Oracle Corp. chief executive Larry Ellison fielded questions from financial analysts in July 2003 at company headquarters in Redwood Shores, Calif. Invigorated by a pivotal antitrust victory, Oracle Corp. will attack increasingly vulnerable takeover target PeopleSoft Inc. again in a court battle set to begin tomorrow.

AP library photo

The trial, scheduled to begin tomorrow and continue for two weeks, promises another fireworks display in a drama between two Silicon Valley rivals that has dragged on for 16 months.

The face-off has been peppered with snide exchanges between Oracle CEO Larry Ellison and his former subordinate, PeopleSoft CEO Craig Conway, who was fired Friday. Both executives are on the witness list for the trial.

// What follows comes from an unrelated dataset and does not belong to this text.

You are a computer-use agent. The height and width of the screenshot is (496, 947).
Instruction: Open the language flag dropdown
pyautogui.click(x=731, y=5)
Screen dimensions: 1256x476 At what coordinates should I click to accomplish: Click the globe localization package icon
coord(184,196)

Oracle's court papers indicate the company plans to depict PeopleSoft's eight-member board as an irresponsible, clubby clique dominated by the irascible Conway.

PeopleSoft's pretrial briefs draw a much different picture, describing a dedicated, evenhanded board that worked closely with independent financial advisers to protect the Pleasanton, Calif.-based company against a bid designed to destroy its business.

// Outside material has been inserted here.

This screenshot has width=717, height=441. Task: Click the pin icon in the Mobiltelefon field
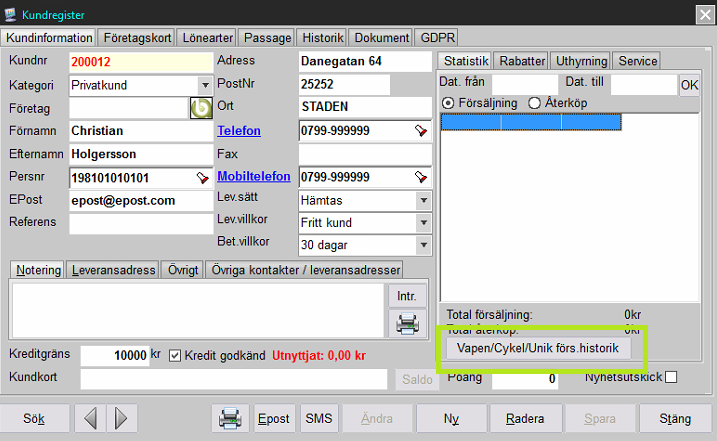(421, 177)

The Delaware trial isn't expected to have a significant effect on the takeover attempt unless Oracle wins the case — an unlikely outcome, based on recent case history that has generally preserved the right of corporate boards to resist unsolicited suitors.

"The courts are reluctant to intervene unless a board has taken specific steps to entrench management in a manner that does not reflect the best interests of shareholders," said San Francisco attorney John Wilson, who specializes in corporate law.

PeopleSoft's poison pill poses an obstacle because, if triggered, it would issue so many new shares that a takeover of the company would become too expensive.

Losing the trial won't ruin Oracle's takeover hopes, according to industry analysts, because the company still will have the financial clout to raise its offer to a level so attractive that People-

Soft shareholders will demand that the board abandon the poison pill.

For its part, PeopleSoft's board continues to insist that Oracle's all-cash bid of $21 per share is inadequate.

The board believes it needs the poison pill to give it more bargaining power if it decides to negotiate a friendly deal with Oracle, according to PeopleSoft's pretrial brief.

If Strine invalidates the poison pill, "stockholders would be at the mercy of Oracle, which might yet decide to lower the price ... or withdraw its offer altogether," PeopleSoft said.

Oracle gained an advantage over its smaller foe three weeks ago when U.S. District Judge Vaughn Walker concluded a PeopleSoft takeover wouldn't harm customers who buy business applications software — the computer coding that automates a wide range of administrative tasks.

The antitrust ruling deprived PeopleSoft of perhaps its strongest takeover deterrent. Oracle's bid probably would have been doomed if Walker had ruled the other way.

The U.S. Justice Department, which filed an antitrust lawsuit to block Oracle's bid, could still provide PeopleSoft with a reprieve by appealing Walker's decision — a move most lawyers consider improbable.